RE: Comments to Comments!

To: ips@ece.cmu.edu
Subject: RE: Comments to Comments!
From: Black_David@emc.com
Date: Thu, 23 Mar 2000 20:03:59 -0500
Content-Type: text/plain;charset="iso-8859-1"
Delivery-Date: Thu Mar 23 20:05:04 2000
Sender: owner-ips@ece.cmu.edu
My turn to reply to both Julian and Costa - apologies
for the delay involved.  I hope folks have a chance
to read this prior to Adelaide, and I apologize for
the fact that both the timing (last week of the
calendar quarter) and distance from here make it
impossible for me to attend the BOF in Adelaide.
This email includes input from EMC folks in addition
to yours truly.

-- DNS:

> Parties who wish to use IP addresses for extra reliability may encode the
> IP addresses in the target names (e.g. 10.0.4.5/dvd). After all, domain
> names can represent IP addresses. These type of domain names do not
> require DNS for resolution.

Keep in mind that the storage side of this is a closed box that may not be
fully configurable.  Allowing the storage to use hostnames may force the
initiator to perform host name resolution whether it wants to or not, and
v.v.
Host name resolution issues should be confined to hosts, with the storage
kept out of this.  This objection is primarily about Open Data Connection;
the use of DNS names may be defensible for third party copy.  Moving to
a combined data/control connection model would go a long way
towards resolving this.

> It was felt that we should be completely independent of IP addresses
> because of firewall and IP masquerading issues with setting up new TCP
> connections.
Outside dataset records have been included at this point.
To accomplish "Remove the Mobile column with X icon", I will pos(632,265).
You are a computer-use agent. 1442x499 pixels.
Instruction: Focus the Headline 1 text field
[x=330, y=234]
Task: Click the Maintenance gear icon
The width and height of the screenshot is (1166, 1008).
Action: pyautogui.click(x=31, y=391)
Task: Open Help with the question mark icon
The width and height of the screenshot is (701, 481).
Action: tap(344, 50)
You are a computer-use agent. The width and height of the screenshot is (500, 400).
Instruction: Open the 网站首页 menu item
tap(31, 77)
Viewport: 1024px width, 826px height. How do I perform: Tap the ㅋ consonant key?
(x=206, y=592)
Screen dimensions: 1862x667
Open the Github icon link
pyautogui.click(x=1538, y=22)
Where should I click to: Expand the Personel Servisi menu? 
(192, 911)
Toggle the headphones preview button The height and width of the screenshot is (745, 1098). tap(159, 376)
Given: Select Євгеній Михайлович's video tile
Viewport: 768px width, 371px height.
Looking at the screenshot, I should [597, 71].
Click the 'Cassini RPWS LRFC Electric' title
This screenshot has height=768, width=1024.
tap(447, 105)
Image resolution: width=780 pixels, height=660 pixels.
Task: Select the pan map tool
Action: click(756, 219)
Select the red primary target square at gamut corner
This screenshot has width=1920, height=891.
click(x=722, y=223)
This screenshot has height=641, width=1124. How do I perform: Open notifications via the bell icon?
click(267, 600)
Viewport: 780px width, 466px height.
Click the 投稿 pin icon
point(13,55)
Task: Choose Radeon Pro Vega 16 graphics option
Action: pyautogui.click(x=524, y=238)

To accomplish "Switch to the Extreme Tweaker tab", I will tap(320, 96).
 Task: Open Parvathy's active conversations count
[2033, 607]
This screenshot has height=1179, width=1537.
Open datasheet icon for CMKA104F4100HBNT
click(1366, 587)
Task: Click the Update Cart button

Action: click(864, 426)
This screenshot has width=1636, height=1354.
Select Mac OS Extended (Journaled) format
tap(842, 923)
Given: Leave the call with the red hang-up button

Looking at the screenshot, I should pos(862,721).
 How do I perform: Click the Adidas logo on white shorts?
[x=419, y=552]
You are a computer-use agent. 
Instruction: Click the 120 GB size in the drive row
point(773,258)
IP addresses /can/ be used, but only in dotted decimal
> notation.

But this doesn't solve the fundamental problem with NAT/NAPT (of which IP
masquerade is an example) because there's no way of knowing whether
the namespaces and conventions for name resolution match on both sides
of the NAT/NAPT.  For example, if I pass "foo" as an identifier, it may
resolve
to foo.emc.com here and foo.eng.cisco.com there - FQDNs eliminate this
simple example but cause other problems because DNS need not be a
globally uniform namespace - in general one is now at the mercy of all
sorts of peculiar DNS configuration oddities.  Non-DNS resolution
mechanisms are not a magic cure - different YP/NIS domains and
out of sync /etc/hosts files are capable of causing problems.  OTOH,
the use of a combined control/data connection, and avoiding passing
endpoint addresses in the payload makes this problem vanish, except for
Third Party Copy, which is a much more involved story that probably
requires a discussion of ALGs and some serious SHOULD NOTs.

The notion of passing IP addresses as text strings reproduces one of the
most irritating (in 20/20 hindsight) design mistakes of ftp.  The problem is
that remapping an IP address may change the length of the text string,
causing all sorts of complications (e.g., what if the packet is at MTU and
the string gets longer?).  This won't work in a NAT/NAPT, and makes writing
an ALG to put in such a box unnecessarily painful.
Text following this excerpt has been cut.